*** Study material ***

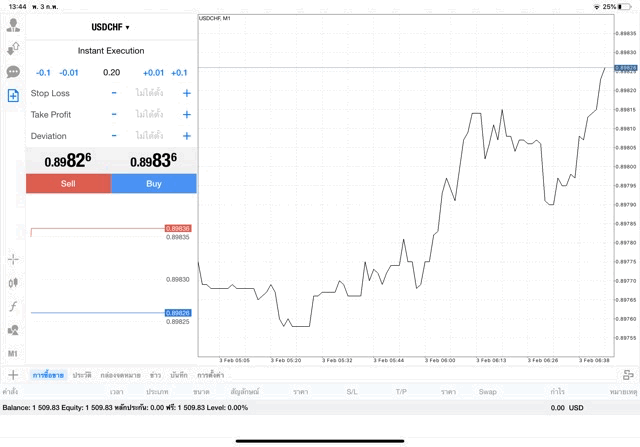Click the 0.20 volume field
640x447 pixels.
[111, 72]
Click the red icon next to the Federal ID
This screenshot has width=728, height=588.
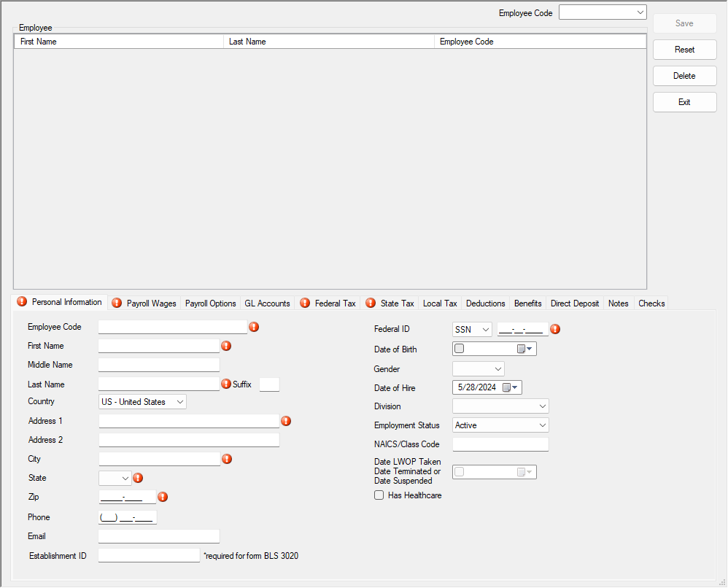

*** End of Study material ***

● **Work item**
Please return, exactly and with pictures omitted, the lines from the line holding "Click the red icon next to the Federal ID" through the end of the data above, inclusive.

● **Reply to the task**
Click the red icon next to the Federal ID
This screenshot has width=728, height=588.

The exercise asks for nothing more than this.